The Intergovernmental Panel on Climate Change (IPCC) of the United Nations states that livestock generates 4% of U.S. GHG emissions, whereas other singular industries can represent up to 75%. What many don’t realize is that animal agriculture already has a track record of reducing its environmental footprint.
According to data from the Food and Agriculture Organization of the United Nations (FAO), the global average GHG emission intensities for beef, milk, chicken, eggs, and pork have all declined between 30% and 60% from 1961 to 2017.
The animal agriculture industry is poised to usher in continued and greater changes, but science must guide us, and we need regulations that consider the farmers, ranchers, and foresters who steward our land. Because feeding the world and cooling the climate are interconnected issues.

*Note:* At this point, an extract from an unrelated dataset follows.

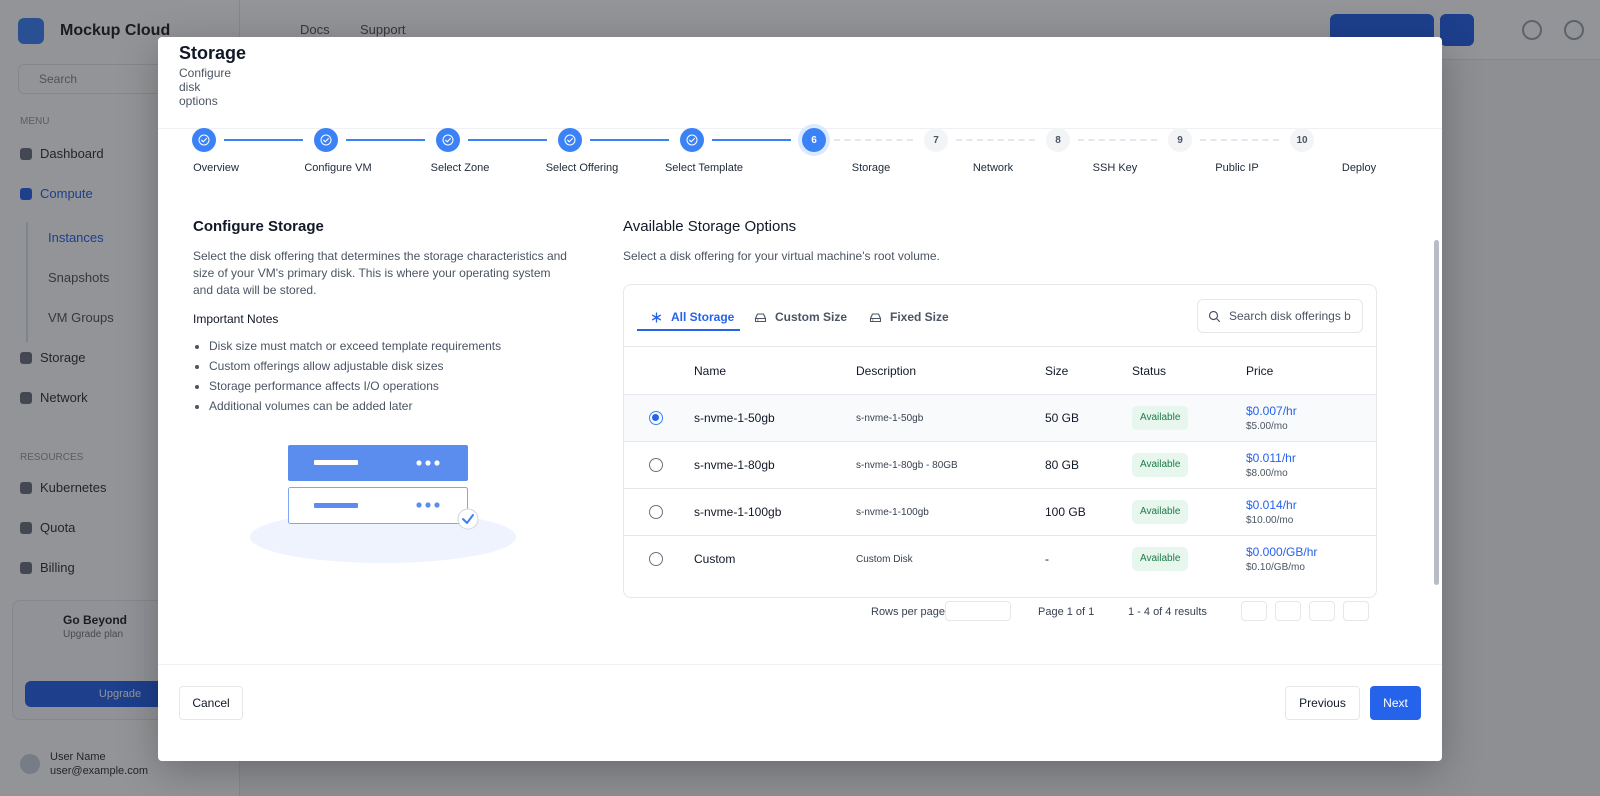  I want to click on asterisk-icon, so click(656, 317).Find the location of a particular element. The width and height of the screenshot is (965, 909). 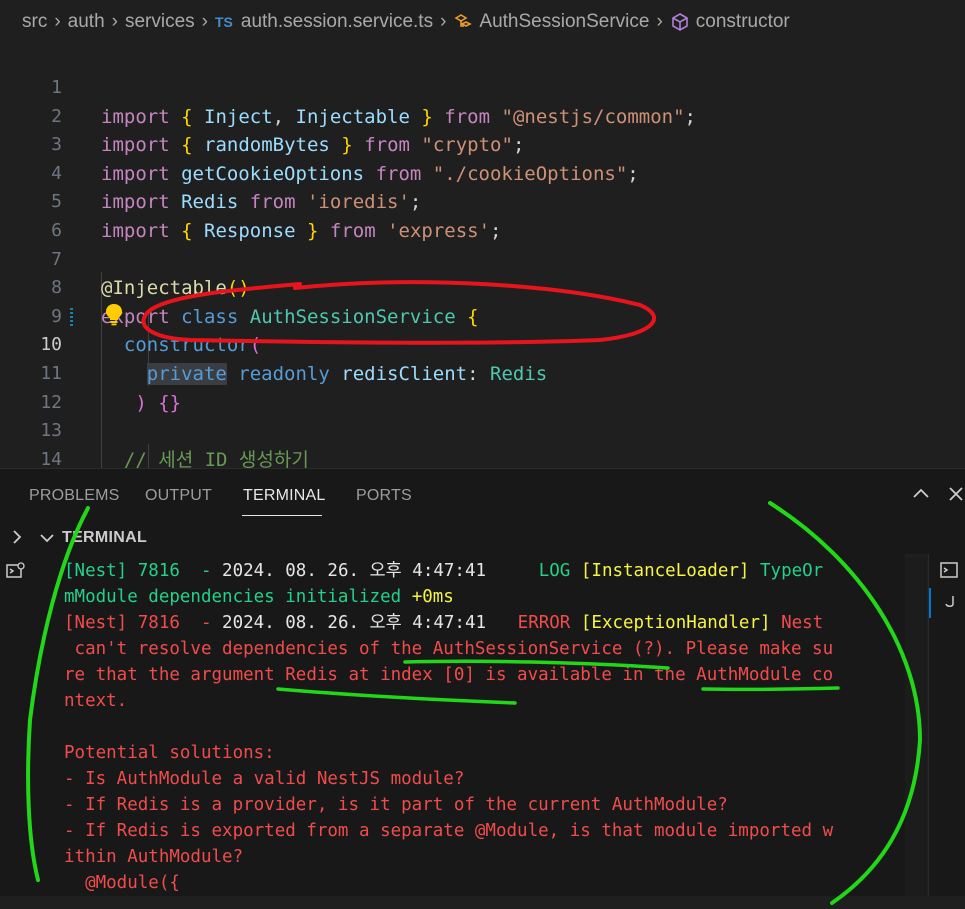

code-line: 13 // 세션 ID 생성하기 is located at coordinates (174, 444).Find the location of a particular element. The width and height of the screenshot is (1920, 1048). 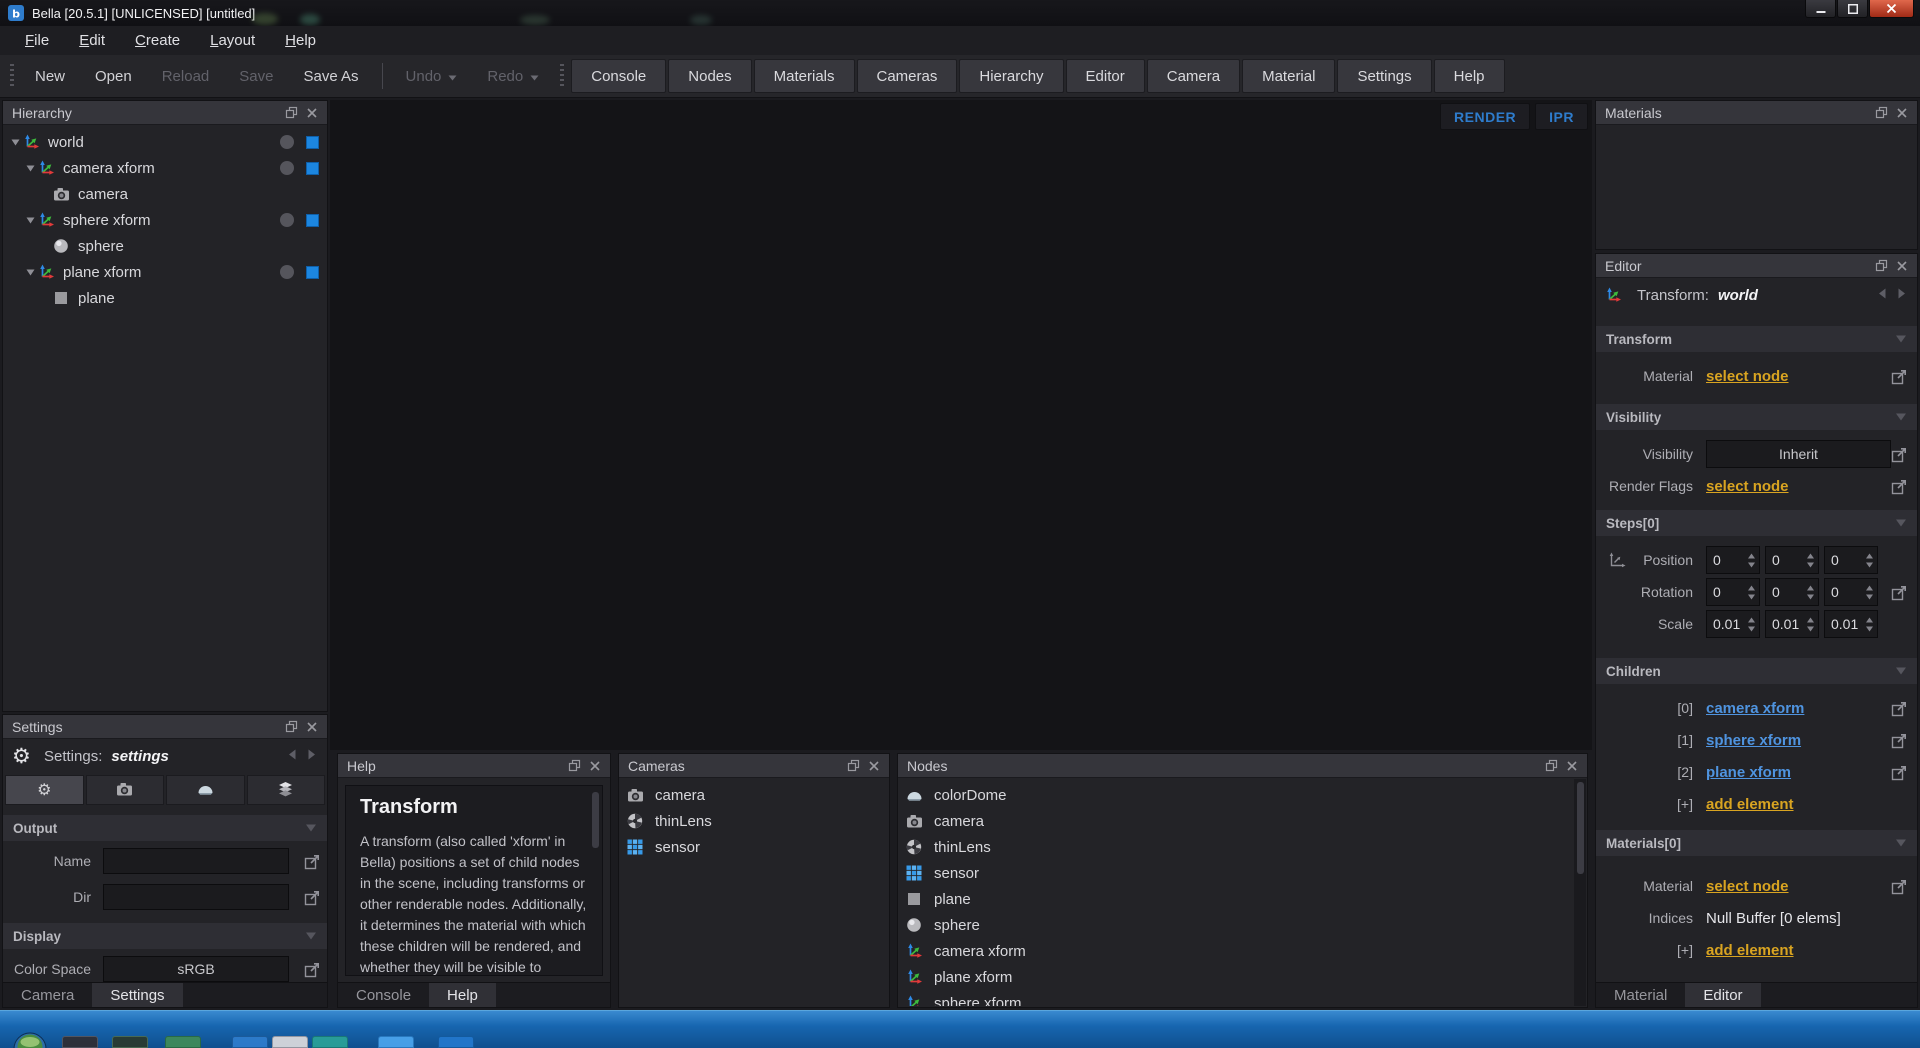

In 2020, more than 30% of the global population lacked year-round access to adequate food. And according to the U.S. Department of Agriculture (USDA), 921 million people in the world’s poorer countries are food insecure—an increase of 160 million since the COVID-19 pandemic began. Industrialized nations that previously committed to changing this through financial support of emerging economies and investment in aid and resiliency measures are missing their targets—a major point of contention during COP26.
Protein demand must be met in a sustainable way to avoid additional strain on the environment. We must seize the opportunity to achieve climate-neutral meat production through innovation in animal agriculture, not at the expense of global food security.
What we can do
Together, farmers, ranchers, and landowners are focusing on four areas to join the efforts against climate change and world hunger:
- Implement measurement systems to integrate sustainability into daily operations and business decisions.
- Encourage innovation and the discovery of new technologies like methane capture and conversion.
- Create a market and opportunity for farmers to benefit economically from sustainable business practices.
- Communicate with farmers, ranchers, and landowners to help them understand that climate neutrality is possible, and that industry collaboration is a necessity to reach these goals.
We must listen to those who steward the land. Nutrition, climate, and economic sustainability are urgent, interconnected global challenges, and animals can and will be a critical part of the solution. It’s time for a true “farm to table” approach where animal agriculture experts can bring their expertise to these global conversations so we can successfully collaborate to make a difference.
Jeff Simmons is president and CEO of Elanco Animal Health, a global leader in animal health dedicated to advancing the health of animals, people, and the planet.